MARK PATTON: Triathlon made me a trained monkey

8/28/04

By MARK PATTON
NEWS-PRESS SENIOR WRITER

Triathletes are supposed to look like Tarzan.

They must be strong, they must be fleet -- and they must be able to tread water in something deeper than a hot tub.

So what's a middle-aged desk jockey such as myself doing in today's Santa Barbara County Triathlon? In a stud contest, I'd be lucky to finish ahead of Cheetah.

But Dawn Schroeder of the Momentum 4 Life training group assured me that triathlons are for everybody, even those of us who just monkey around at fitness. And she wound up talking me into the unthinkable: A summer of training for the sprint version of today's 23rd annual event.

If the next story with my name at the top is not an obituary, then credit Momentum 4 Life trainers Eric Schmitz and Pete Engle.

They noticed at the first of our group's weekly workouts that my swimming style was something akin to the jitterbug -- like I was trying to kick my way out of the jaws of a shark.

"Which would you rather be -- a tugboat, or a sailboat?" Pete asked. I was so out of breath that I couldn't answer, so he finally added, "You're wasting energy by kicking so hard -- just reach out with your stroke and let yourself glide through the water."

He was probably also thinking, "If you thrash around like that in a wet suit, a shark is sure to confuse you for an injured sea lion."

They had us on the track the next week to work on our running styles -- and, for a change, made me feel like a kid again:

"Up straight, shoulders back, Patton! And stop dragging your feet!" Eric commanded. He might as well have been my mother.

But what surprised me most was how ill prepared I was for the cycling segment. The first thing Pete suggested was that I invest in a pair of gloves.

"They're not just for sweaty palms," he said. "When you crash, you break your fall with your hands -- and the gloves will help keep them from getting torn up."

When I crash?

Pete also noticed that my seat was set too low, preventing full leg extension when I pedaled. But this is where I drew the line: "If I'm going to crash," I announced defiantly, "I'm going to start off as close to the ground as I can!"

Eric and Pete also worked on our mental preparation, having each of us devise a mantra to keep us focused during the race.

My first thought was a Tarzan yell.
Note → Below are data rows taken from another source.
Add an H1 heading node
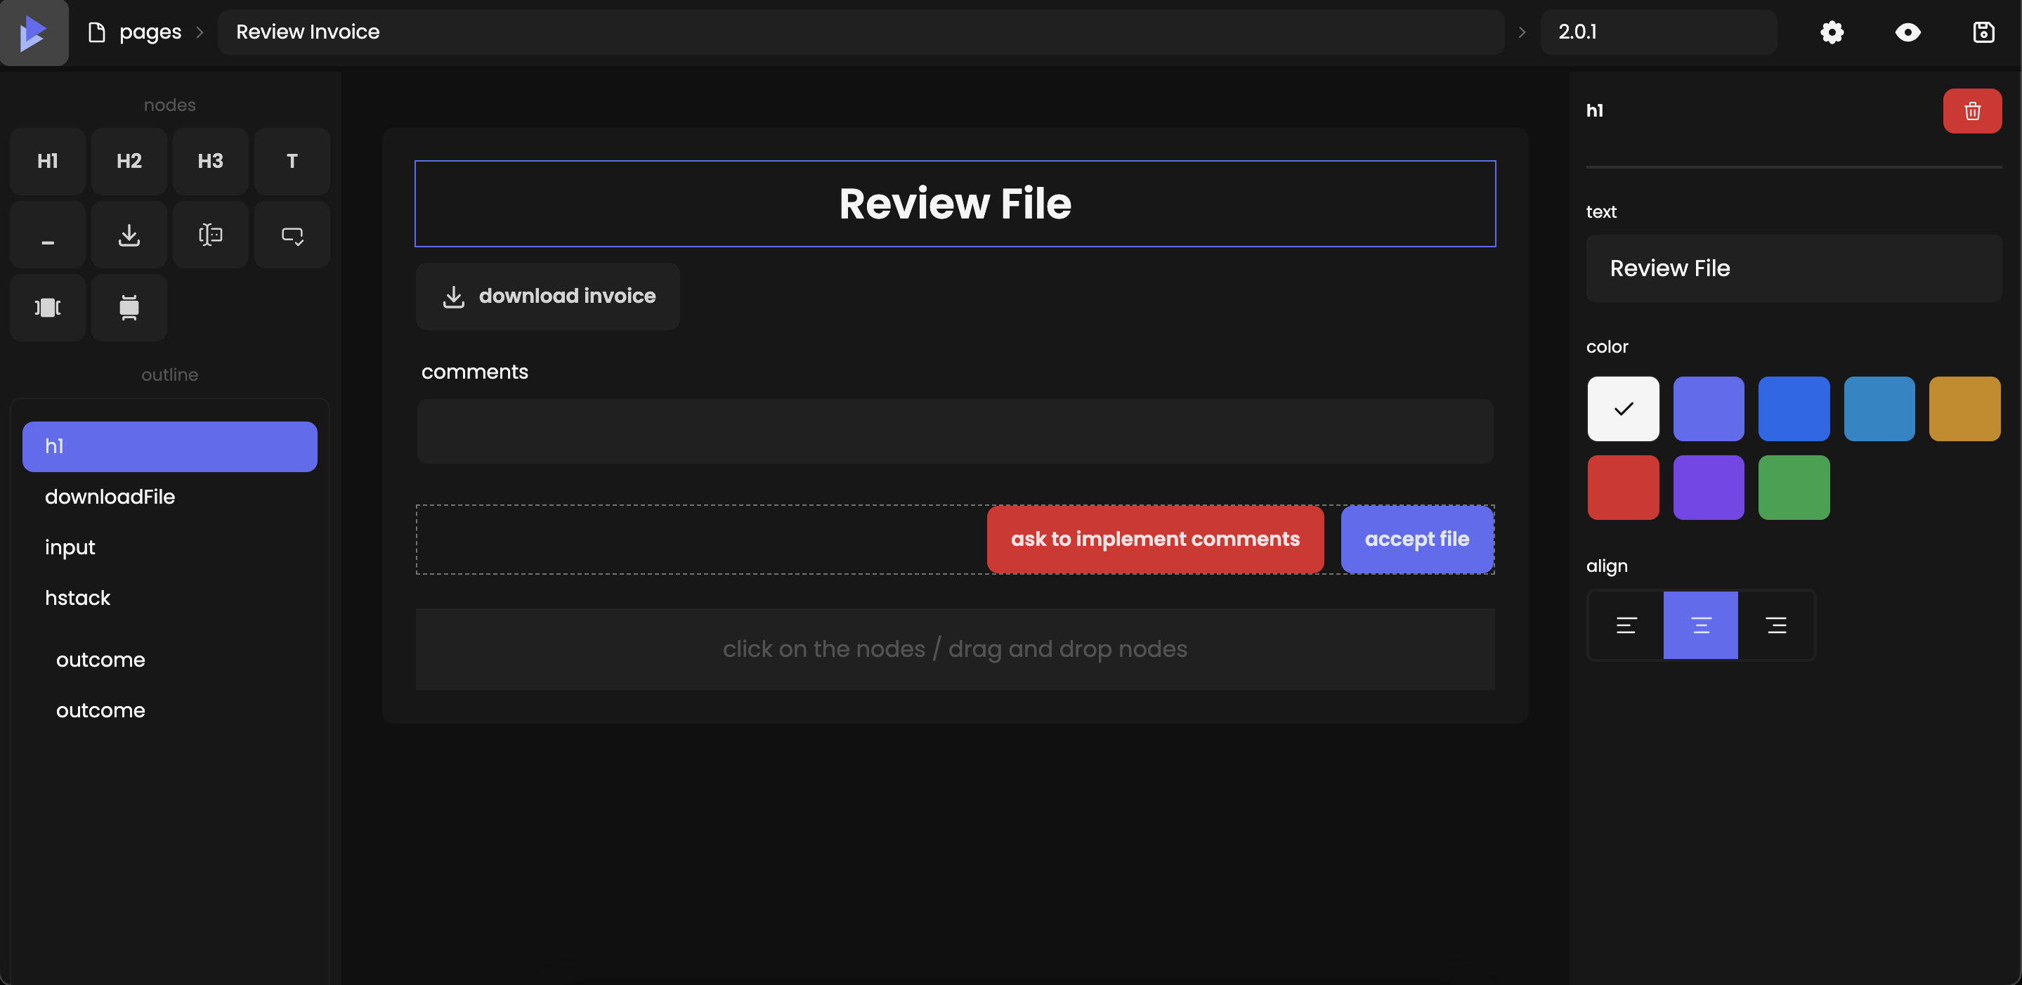This screenshot has width=2022, height=985. pyautogui.click(x=47, y=161)
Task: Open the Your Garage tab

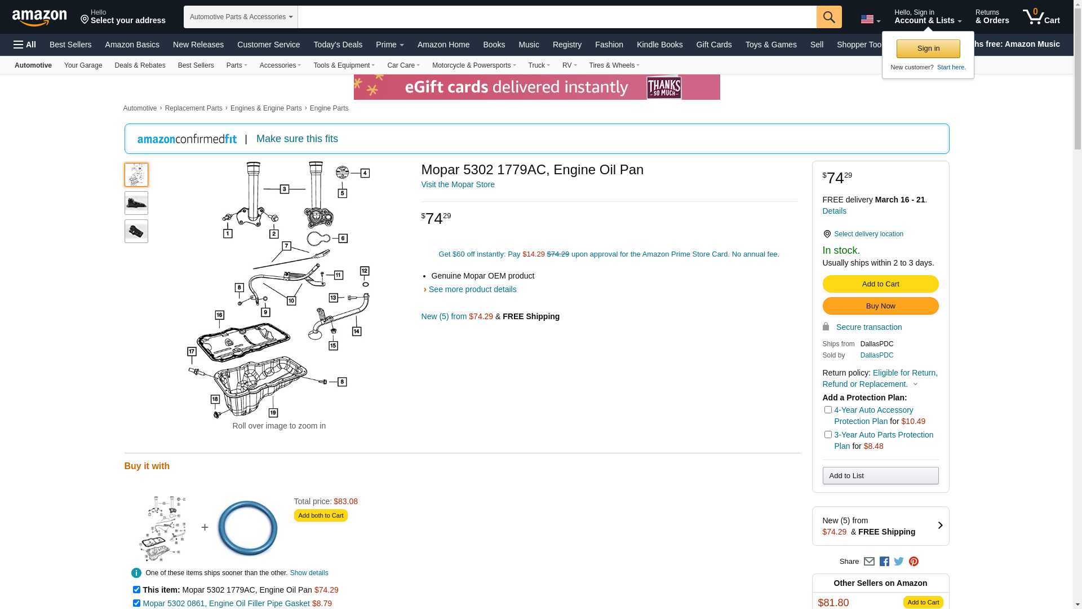Action: [83, 65]
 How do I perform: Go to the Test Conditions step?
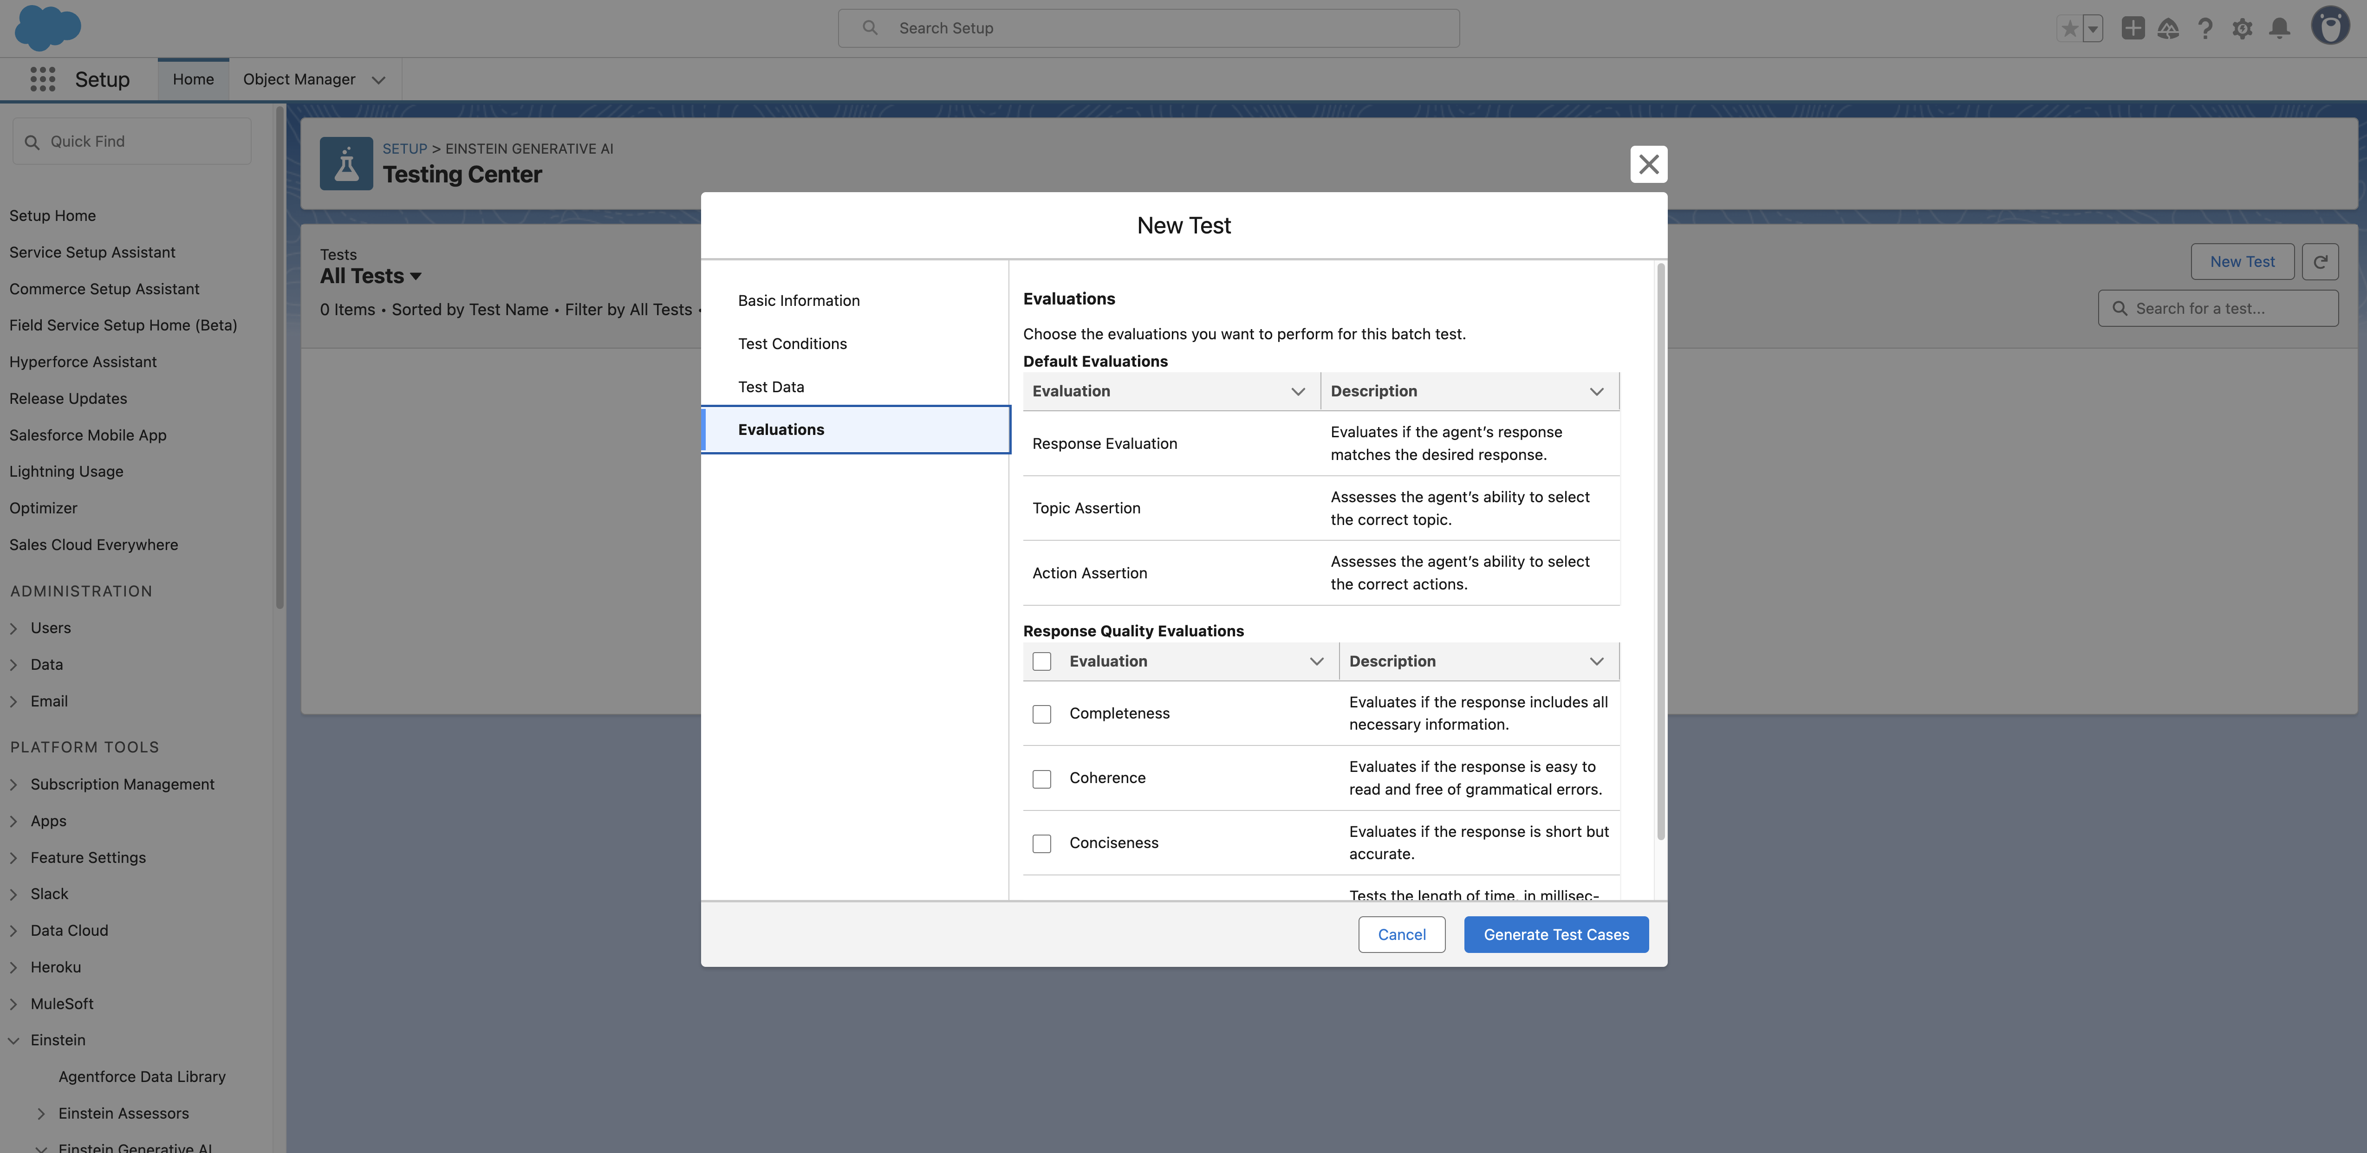tap(792, 344)
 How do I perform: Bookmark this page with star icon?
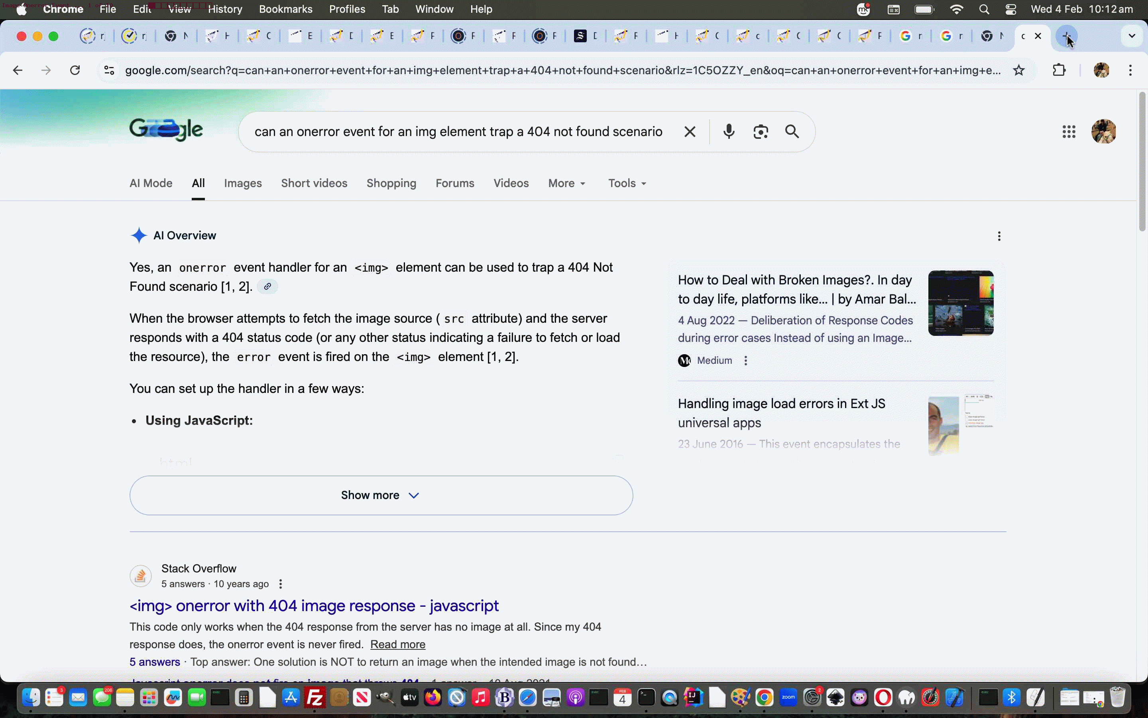point(1018,70)
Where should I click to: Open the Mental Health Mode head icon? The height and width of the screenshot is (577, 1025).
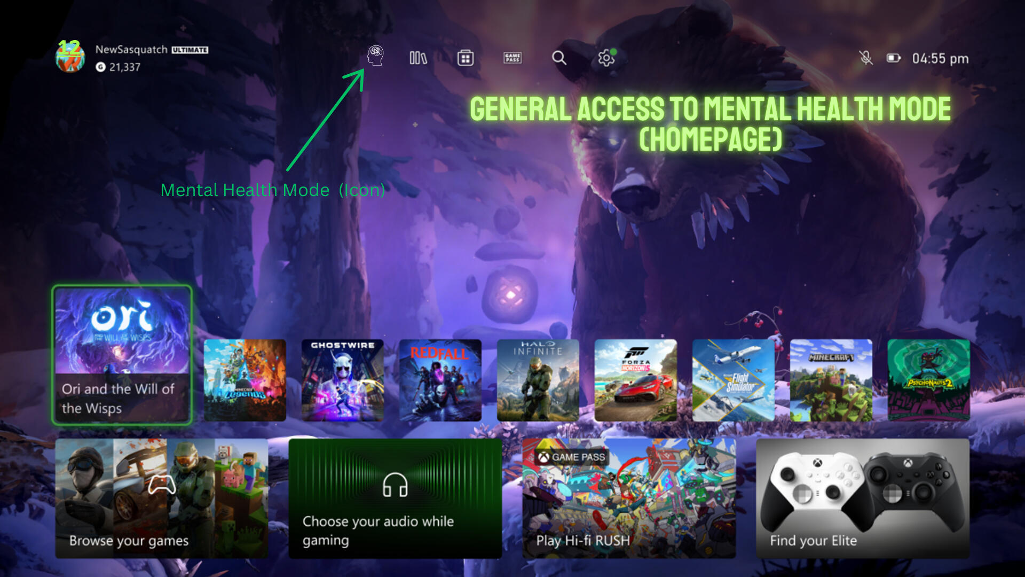375,56
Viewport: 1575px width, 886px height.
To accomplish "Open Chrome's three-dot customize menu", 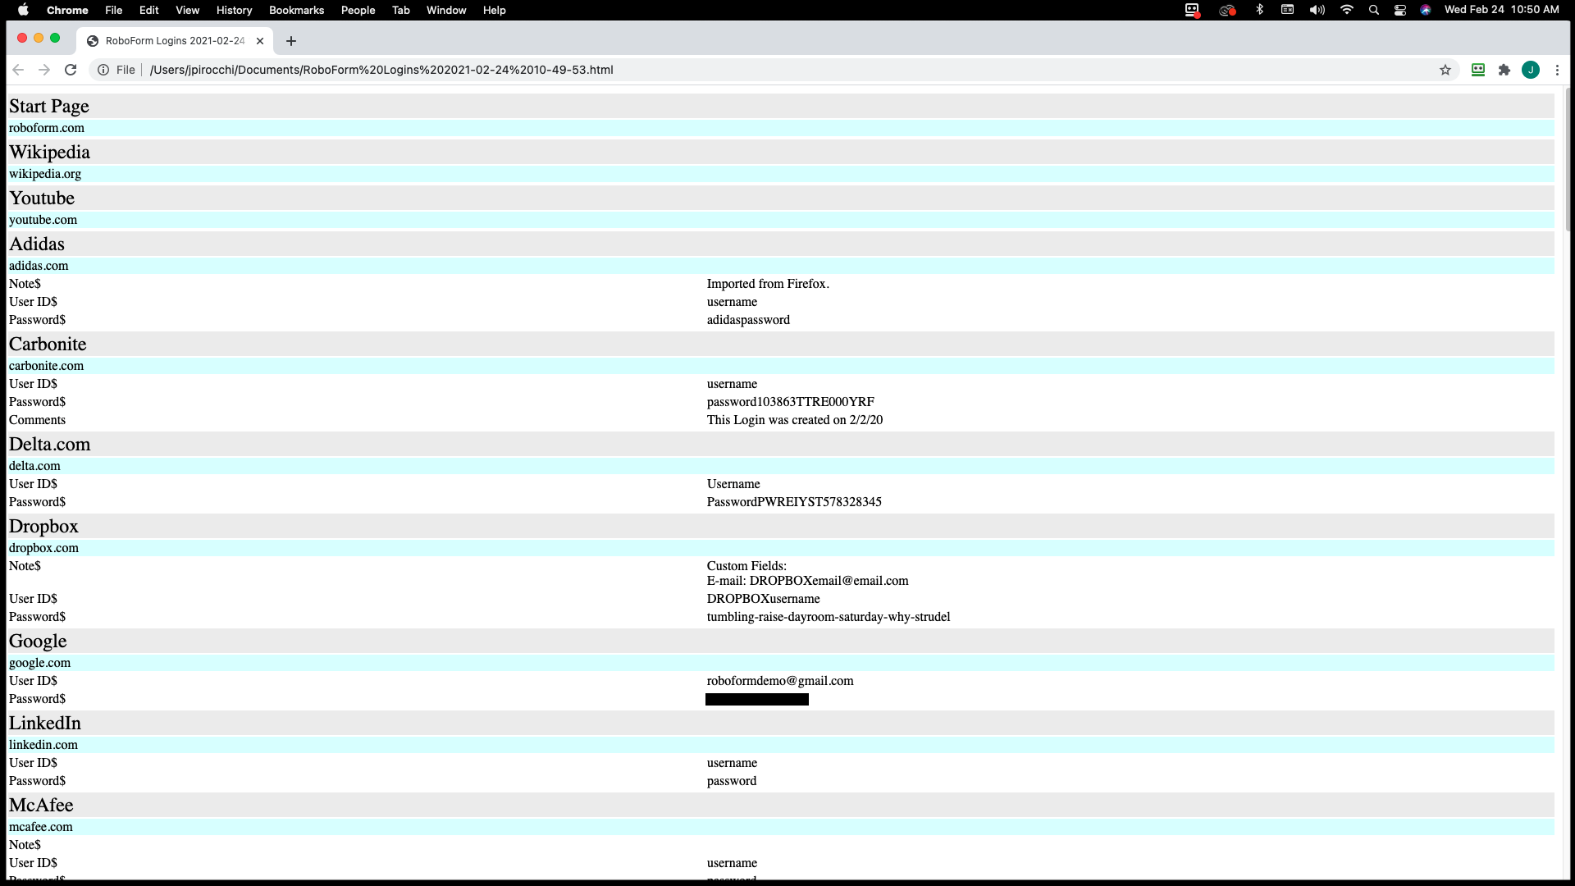I will (x=1557, y=70).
But even after a summer of training, I still saw myself more as Cheetah than Lord of the Jungle.

And so I settled on a mantra that was good enough to inspire the Anaheim Angels to the 2002 World Series title:

"Rally monkey! Rally monkey!"

We put it all together last week with what Eric and Pete called a "mock" triathlon.Thankfully, it did not mean that people were going to be making fun of us.

And we all finished it. Even me. We celebrated Thursday night with a pre-triathlon party.

Eric and Pete used the occasion to discuss race strategy with each of us. And one of the first things they asked was what I planned to eat Saturday morning.

"I think I'll just eat what I've been having before every Saturday workout," I replied.

That's right. A banana.

It is, after all, the breakfast of chimps.